Por otro lado cabe señalar la importantísima participación de escritoras y artistas dentro de Octubreazul, como en el caso de Regina José Galindo, Sandra Monterroso y María Adela Díaz. Aquí me interesa resaltar que, aunque son artistas disímiles, su trabajo identifica una línea de apertura dentro del monopolio del habla masculina al irrumpir con acciones que se compenetran dentro de la representación simbólica que el guatemalteco hace de la mujer al asociarla directamente a la mera idealización despojada de deseos y de protagonismos. En el caso de Galindo y de Díaz, veo puntos de inmediata conexión con la postura que desde los años 70 Margarita Azurdia y Ana María Rodas defendieron ante esa revolución quieta y pasiva que las mujeres guatemaltecas debían sostener desde la subalternidad de lo femenino.
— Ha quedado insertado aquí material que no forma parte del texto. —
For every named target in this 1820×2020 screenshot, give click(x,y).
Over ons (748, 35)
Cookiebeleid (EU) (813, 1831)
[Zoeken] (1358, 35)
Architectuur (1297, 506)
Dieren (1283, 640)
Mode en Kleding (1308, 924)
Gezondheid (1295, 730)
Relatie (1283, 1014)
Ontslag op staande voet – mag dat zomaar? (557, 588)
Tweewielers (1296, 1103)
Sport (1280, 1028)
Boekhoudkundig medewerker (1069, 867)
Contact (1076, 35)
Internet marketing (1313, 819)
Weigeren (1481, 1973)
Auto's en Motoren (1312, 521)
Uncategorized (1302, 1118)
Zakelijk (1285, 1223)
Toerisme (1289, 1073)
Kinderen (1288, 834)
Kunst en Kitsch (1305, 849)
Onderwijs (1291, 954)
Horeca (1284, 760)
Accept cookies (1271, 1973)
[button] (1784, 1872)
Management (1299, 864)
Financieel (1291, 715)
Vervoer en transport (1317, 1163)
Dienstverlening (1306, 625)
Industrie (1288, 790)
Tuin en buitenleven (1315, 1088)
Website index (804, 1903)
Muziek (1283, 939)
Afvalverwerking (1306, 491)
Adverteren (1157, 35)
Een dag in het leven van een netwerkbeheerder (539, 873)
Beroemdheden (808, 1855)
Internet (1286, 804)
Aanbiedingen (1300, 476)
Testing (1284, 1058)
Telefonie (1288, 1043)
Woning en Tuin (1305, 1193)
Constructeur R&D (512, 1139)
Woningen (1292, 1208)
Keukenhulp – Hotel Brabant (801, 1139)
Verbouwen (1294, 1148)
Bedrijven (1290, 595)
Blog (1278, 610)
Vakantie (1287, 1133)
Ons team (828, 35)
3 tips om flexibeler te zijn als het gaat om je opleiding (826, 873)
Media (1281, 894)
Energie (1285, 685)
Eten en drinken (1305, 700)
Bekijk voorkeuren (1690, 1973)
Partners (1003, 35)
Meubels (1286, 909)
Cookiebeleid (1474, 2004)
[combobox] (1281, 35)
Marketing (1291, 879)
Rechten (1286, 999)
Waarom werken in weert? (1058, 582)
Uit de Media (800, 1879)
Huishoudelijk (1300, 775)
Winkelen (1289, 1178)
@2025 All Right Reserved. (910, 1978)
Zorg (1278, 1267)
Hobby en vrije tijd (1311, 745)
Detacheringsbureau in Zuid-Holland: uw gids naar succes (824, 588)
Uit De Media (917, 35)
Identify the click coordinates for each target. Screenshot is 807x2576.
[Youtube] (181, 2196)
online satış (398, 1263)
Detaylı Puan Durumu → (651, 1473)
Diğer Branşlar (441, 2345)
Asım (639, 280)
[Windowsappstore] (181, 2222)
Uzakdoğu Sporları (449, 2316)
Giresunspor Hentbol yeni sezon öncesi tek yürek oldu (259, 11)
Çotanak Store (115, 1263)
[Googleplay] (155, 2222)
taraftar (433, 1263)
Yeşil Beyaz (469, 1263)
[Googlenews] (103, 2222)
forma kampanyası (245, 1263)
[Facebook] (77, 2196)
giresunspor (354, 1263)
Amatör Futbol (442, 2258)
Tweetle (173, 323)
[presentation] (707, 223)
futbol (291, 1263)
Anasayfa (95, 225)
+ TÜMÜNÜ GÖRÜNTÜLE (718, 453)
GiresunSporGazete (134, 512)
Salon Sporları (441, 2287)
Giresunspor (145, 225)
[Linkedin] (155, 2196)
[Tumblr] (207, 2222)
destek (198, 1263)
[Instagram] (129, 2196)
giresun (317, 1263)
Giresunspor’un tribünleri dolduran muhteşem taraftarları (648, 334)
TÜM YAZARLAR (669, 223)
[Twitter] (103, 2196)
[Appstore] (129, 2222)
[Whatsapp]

En este caso la ciudad no es el escenario, más bien, es la poética del cuerpo femenino expuesto en su desnudez y aparente vulnerabilidad, la cartografía de la existencia misma y sus condicionantes en una sociedad donde éste es objeto de abuso, anulación y explotación comercial.
A la fecha todas esas hablas nos van dando cierta claridad en cuanto a esa poética acumulada. Una poética del cuerpo, una poética del entorno o de la sobrevivencia y una postura ante la visibilidad misma del arte, en un país donde este tipo de situaciones lindan con la política aunque siempre tracen una línea de fuga entre la existencia individual y las condicionantes que impone vivir en un tiempo y en un lugar tan complicado como Guatemala. No es raro que muchas de las críticas siempre vinieran de los grupos legitimadores del mismo status quo que sostiene los mismos paradigmas criollos de La Colonia. Posibilitar las vías para que emerjan expresiones múltiples es lo único que nos alejará de ese ejercicio antidialéctico y de esa visión unidimensional que existe de la cultura. Una actitud de resistencia que es muy ajena a la oficialidad pasiva (o edulcorada bajo el nombre de “oficio artístico”), y que no es más que un ejercicio decorativo que mantiene bajo tierra la posibilidad de generar cambios profundos dentro de las instituciones artísticas, los espacios de creación y el acercamiento a nuevos públicos para el arte.